The International Centre for Dispute Resolution (ICDR), the international arm of theAmerican Arbitration Association, also has a strong presence, thanks to its office in Mexico, while the International Institute for Conflict Prevention and Resolution (CPR), headquartered in New York, is expanding in the region, and has a strong presence in São Paolo.
Otherwise many disputes are handled by local or regional institutions, such as in Brazil; another state where arbitration is on the rise, despite being a non-ICSID country. The Brazilian Supreme Court alone dealt with 100,000 cases last year and arbitration is being encouraged by the courts as a way to ease the overloaded civil justice system.
The challenges of this expanding market, says Concepción, will be managing expectations and ensuring transparency in the arbitration process, as its use expands.
Ensuring that parties to arbitrations are compliant with the US Foreign Corrupt Practices Act (FCPA) will be essential. “Under the New York Convention and the Panama Convention, a finding of a violation of the local FCPA legislation is not by itself a reason for non-enforcement and non-recognition of the award. So the issue really is whether the finding of the violation of the local or international FCPA legislation will prevent the domestication of the international award.”
Whereas Latin America’s relationship with arbitration is improving, in Europe and the US it is arguably worsening.
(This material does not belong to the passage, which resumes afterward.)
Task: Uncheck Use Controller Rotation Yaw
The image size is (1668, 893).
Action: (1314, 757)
The European backlash against the investor-state dispute settlement provisions in the proposed Transatlantic Trade and Investment Partnership (TTIP) ultimately led to their replacement with alternative measures, and the Miami conference opened on the same day that The New York Times published a front-page article which criticised arbitration as a “privatization of the justice system” – an issue covered in the January-February issue of CDR.
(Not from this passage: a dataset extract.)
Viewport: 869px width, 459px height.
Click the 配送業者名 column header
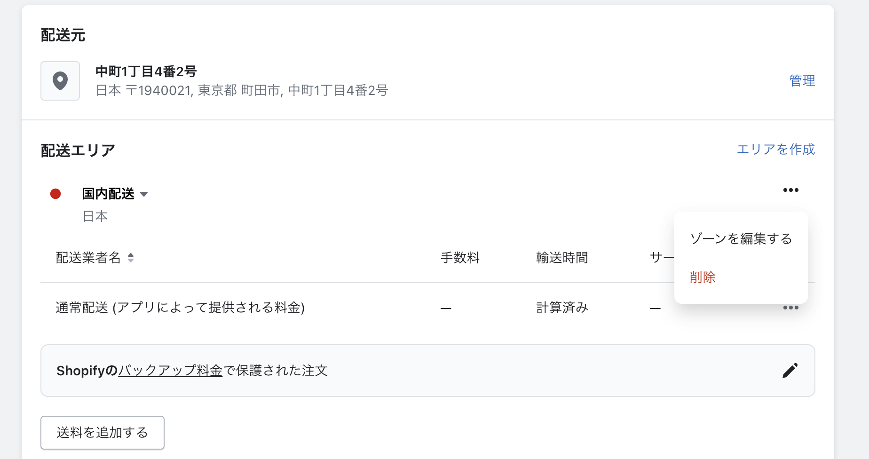pyautogui.click(x=88, y=258)
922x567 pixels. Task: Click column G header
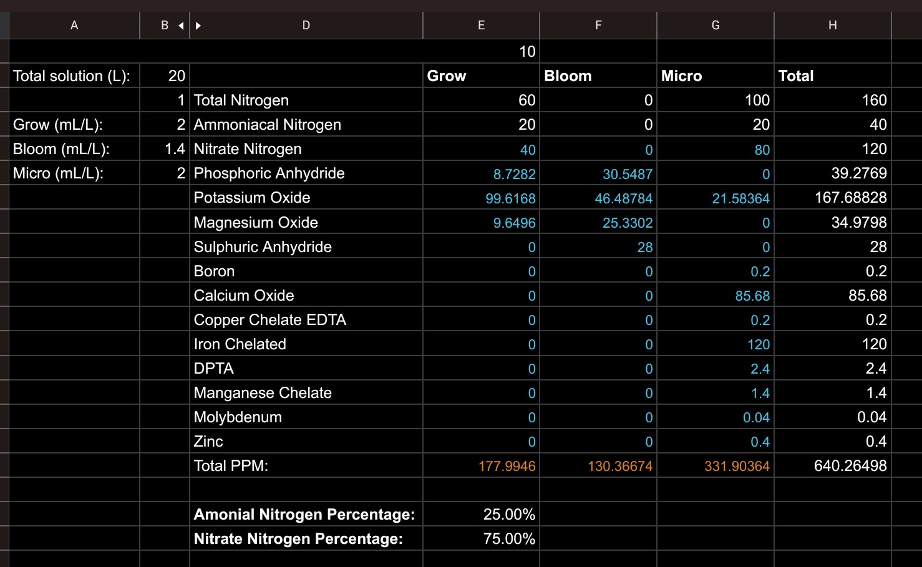tap(715, 26)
At the conference, Mourre expressed concern about the “climate of distrust around arbitration, due to the controversy over TTIP”, while one speaker wondered whether it would spread to Latin America, pointing to the number of ISDS claims against Latin American countries in the last decade, although this has decreased in the last couple of years due to withdrawals from ICSID.
However, the debate over the politicisation of ISDS is an old one, and Concepción says the controversy is “a tempest in a teapot”, just a cyclical issue: “That is a conversation that has been around since dispute resolution was conceived, at the dawn of civilisation, and that will always be the case,” he says. “Those conversations will never go away and it is all about how societies and governments manage them. Perhaps in the next few years there will be some concern, this is a topical point, but in the scheme of the next 15 to 20 years it is really going to be a relevant factor?”
Gosis says that as a young discipline, arbitration will have to ride out some tough times: “If you stay around long enough you will see cases that will make you retch,” he says, “there are things out there that simply make no sense, [but] we are talking about a novel dispute resolution mechanism only 50 years in the making”.
“Many of those very bad decisions have created a very justified bad name for unfettered arbitration,” he adds, “the fact that there is a wide clamour out there for appeal, revision or cassation mechanisms demonstrates that there is a lot of room for improvement”. But he argues that litigation can be just as unsatisfactory and that arbitration should be treated no differently.
“There are a number of high-complexity, high-value processes out there for which court litigation is simply not an option any more,” he concludes, “so arbitration has to evolve, we have to become a lot more accountable; counsel has to become accountable, experts have to become accountable, arbitrators have to become accountable.”